对于K-NN回归,我们使用K个在向量空间中最近的点来建立回归模型以代替传统回归中使用整个空间。

How to do it…怎么做

For this recipe, we'll use the iris dataset. If we want to predict something such as the petal width for each flower, clustering by iris species can potentially give us better results. The k-NN regression won't cluster by the species, but we'll work under the assumption that the Xs will be close for the same species, or in this case, the petal length.

在这部分,我们将使用iris数据集,如果我们想要预测比如像每朵花的花瓣宽度,通过iris种类来聚类能够潜在的给我们一些好的结果。K-NN回归不能通过种类聚类,但是我们将假设Xs将要接近与它相似的种类,或者在这个例子中,花瓣宽度。

We'll use the iris dataset for this recipe:在这部分,我们将使用iris数据集

代码语言:javascript复制
from sklearn import datasets
iris = datasets.load_iris()
X, y = iris.data, iris.target
iris.feature_names
['sepal length (cm)',
 'sepal width (cm)',
 'petal length (cm)',
 'petal width (cm)']

We'll try to predict the petal length based on the sepal length and width. We'll also fit a regular linear regression to see how well the k-NN regression does in comparison:

我们将要依靠花萼的长度和宽度预测花瓣宽度,我们也将拟合一个传统的线性回归来对比看看K-NN回归表现得怎么样。

代码语言:javascript复制
from sklearn.linear_model import LinearRegression
lr = LinearRegression()
lr.fit(X, y)
print "The MSE is: {:.2}".format(np.power(y - lr.predict(X),2).mean())
The MSE is: 0.046

Now, for the k-NN regression, use the following code:现在,对于K-NN回归,使用以下代码:

代码语言:javascript复制
from sklearn.neighbors import KNeighborsRegressor
knnr = KNeighborsRegressor(n_neighbors=10)
knnr.fit(X, y)
print "The MSE is: {:.2}".format(np.power(y - knnr.predict(X),2).mean())
The MSE is: 0.022

Let's look at what the k-NN regression does when we tell it to use the closest 10 points for regression:

让我们看看当我们告诉它使用最近的10个点来进行回归后,K-NN做了什么。

代码语言:javascript复制
f, ax = plt.subplots(nrows=2, figsize=(7, 10))
ax[0].set_title("Predictions")
ax[0].scatter(X[:, 0], X[:, 1], s=lr.predict(X)*80, label='LR Predictions', color='c', edgecolors='black')
ax[1].scatter(X[:, 0], X[:, 1], s=knnr.predict(X)*80, label='k-NN Predictions', color='m', edgecolors='black')
ax[0].legend()
ax[1].legend()

The following is the output:如下图所示

It might be completely clear that the predictions are close for the most part, but let's look at the predictions for the Setosa species as compared to the actuals:

这很清晰,在大部分的区域看起来好像与预测值很接近,但是让我们看看山鸢尾种的预测值和实际值的区别:

代码语言:javascript复制
setosa_idx = np.where(iris.target_names=='setosa')
setosa_mask = iris.target == setosa_idx[0]
y[setosa_mask][:5]
array([0., 0., 0., 0., 0.])
knnr.predict(X)[setosa_mask][:5]
array([0., 0., 0., 0., 0.])
lr.predict(X)[setosa_mask][:5]
array([-0.08254936, -0.04012845, -0.04862768,  0.01229986, -0.07536672])
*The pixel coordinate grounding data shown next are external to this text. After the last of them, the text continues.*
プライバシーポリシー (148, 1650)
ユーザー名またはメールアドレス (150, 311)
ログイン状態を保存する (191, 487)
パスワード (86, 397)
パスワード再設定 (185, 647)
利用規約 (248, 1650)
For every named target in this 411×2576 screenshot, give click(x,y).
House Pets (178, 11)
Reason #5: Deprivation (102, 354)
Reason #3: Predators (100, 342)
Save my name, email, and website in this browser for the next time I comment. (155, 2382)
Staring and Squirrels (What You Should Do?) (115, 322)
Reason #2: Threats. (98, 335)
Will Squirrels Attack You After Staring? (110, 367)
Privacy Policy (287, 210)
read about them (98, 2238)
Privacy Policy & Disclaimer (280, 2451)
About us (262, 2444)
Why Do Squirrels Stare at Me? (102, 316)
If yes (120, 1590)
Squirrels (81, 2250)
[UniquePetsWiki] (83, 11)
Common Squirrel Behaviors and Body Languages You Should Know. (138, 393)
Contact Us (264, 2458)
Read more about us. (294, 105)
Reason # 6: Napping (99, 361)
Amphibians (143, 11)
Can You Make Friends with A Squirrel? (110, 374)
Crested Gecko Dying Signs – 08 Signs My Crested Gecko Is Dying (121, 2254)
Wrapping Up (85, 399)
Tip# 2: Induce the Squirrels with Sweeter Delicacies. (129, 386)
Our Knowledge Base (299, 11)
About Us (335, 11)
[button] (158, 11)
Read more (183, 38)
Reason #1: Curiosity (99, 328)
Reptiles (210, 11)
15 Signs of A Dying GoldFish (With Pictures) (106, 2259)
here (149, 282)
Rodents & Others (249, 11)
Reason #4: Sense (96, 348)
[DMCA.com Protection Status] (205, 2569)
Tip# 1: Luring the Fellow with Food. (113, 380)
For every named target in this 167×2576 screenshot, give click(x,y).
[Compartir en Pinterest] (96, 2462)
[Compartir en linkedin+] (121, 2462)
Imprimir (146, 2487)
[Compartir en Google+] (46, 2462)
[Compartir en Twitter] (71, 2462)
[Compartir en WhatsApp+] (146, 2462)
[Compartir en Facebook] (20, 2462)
Looking at the plots again, the Setosa species (upper-left cluster) is largely overestimated by linear regression, and k-NN is fairly close to the actual values.

再看看图,山鸢尾种(聚类的左上角)被线性回归很大的高估了,同时K-NN非常接近真实值(我的不太一样)。

How it works...怎么工作的

The k-NN regression is very simply calculated taking the average of the k closest point to the point being tested.

Let's manually predict a single point:

K-NN回归简单的计算k个最近的点与被测试的点距离的平均值,让我们手动预测一个单值:

代码语言:javascript复制
example_point = X[0]

Now, we need to get the 10 closest points to our example_point :现在我们需要得到10个与example_point最近的点

代码语言:javascript复制
from sklearn.metrics import pairwise
distances_to_example = pairwise.pairwise_distances(X)[0]
ten_closest_points = X[np.argsort(distances_to_example)][:10]
ten_closest_y = y[np.argsort(distances_to_example)][:10]
ten_closest_y.mean()
0.28000

We can see that this is very close to what was expected.我们能够看到,它与预测值的非常近。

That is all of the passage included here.